● **Text excerpt**:

□ □ □ □ □ □ □

So, why did my lovely wife buy me a mini-beach ball featuring characters from “Frozen,” the Disney movie? The decoration is extraneous: we squeezed most of the air from the ball in hopes of making a sort of cushiony donut for my right hip joint, which has kicked the bucket.
Sometimes it works. Sort of. For a while.
Sitting is painful. So is standing. Or lying down.
That’s not helpful when you have work to do, deadlines to meet, places to go, and things to do.
Concentrating on a writing project while someone is twisting an ice pick in your hip is a challenge, but easier than those times when two or three ice picks are fighting for attention.
I knew before leaving for a three-week dig in Israel that the hip would need replacing this year, but figured it could wait until school was out in December. As long as it’s already shot, I thought, we might as well push on with the dig and other travel plans, so we did — and I’m glad we did, but the considerable labor involved appears to have worn away any last vestige of cartilage in the joint, and now the raw bones are constantly protesting.
If only I’d found time to set a surgery date earlier this summer: unless someone else on the list cancels, I won’t get to trade this one in for a cobalt chrome model until the end of September. That’s a long time to moan and groan and elicit sympathy: I’d much rather be the helper than the helpee.
But, for now I have a reserved parking spot closer to the office at Campbell, and someone else is mowing my lawn, and Susan is cheerfully doing most of the cooking and housework. I remind myself to be thankful: bum hip and all, I’m still a very lucky guy.
I write this, by the way, not to complain, but to explain: it’s frustrating, but chronic pain demands so much energy that I can’t do everything I want to do, and blogging has to take a lower priority right now. So, posts will be less frequent for a while: the ice picks are calling, and they’re hard to ignore.

□ □ □ □ □ □ □

● **Given entries**:
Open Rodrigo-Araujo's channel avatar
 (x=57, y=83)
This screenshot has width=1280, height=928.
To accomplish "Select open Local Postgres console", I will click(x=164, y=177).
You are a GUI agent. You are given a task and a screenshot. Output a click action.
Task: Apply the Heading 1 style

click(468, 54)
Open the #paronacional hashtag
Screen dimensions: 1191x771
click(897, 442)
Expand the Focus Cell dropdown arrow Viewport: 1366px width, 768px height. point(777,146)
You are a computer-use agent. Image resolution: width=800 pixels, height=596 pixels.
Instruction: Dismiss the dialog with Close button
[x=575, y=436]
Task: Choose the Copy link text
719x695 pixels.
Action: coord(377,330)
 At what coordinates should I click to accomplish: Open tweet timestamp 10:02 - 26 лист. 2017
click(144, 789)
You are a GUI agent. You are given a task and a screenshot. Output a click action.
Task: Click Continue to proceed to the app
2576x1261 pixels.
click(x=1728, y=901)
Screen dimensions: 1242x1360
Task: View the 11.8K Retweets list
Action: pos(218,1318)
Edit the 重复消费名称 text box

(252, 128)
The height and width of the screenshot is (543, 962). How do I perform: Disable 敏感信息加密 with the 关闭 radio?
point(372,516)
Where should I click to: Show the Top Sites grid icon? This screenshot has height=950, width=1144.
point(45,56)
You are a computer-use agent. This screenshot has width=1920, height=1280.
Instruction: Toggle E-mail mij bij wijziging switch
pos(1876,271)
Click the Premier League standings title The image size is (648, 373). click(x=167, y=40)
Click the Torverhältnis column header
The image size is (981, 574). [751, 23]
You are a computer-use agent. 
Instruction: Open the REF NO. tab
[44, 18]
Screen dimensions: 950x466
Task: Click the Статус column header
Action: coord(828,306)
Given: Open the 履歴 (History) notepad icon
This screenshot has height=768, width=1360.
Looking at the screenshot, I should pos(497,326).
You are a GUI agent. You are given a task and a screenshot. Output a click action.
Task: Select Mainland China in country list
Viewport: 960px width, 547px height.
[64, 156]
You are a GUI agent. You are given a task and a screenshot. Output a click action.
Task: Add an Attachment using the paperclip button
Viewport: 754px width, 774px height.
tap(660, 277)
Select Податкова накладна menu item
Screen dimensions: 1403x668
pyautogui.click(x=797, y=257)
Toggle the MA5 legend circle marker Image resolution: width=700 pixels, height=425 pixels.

□ □ □ □ □ □ □

● **What you should do**: List the body positions that the text about the worn-out hip joint says are painful.

● **Completed exercise**: Sitting, standing, and lying down.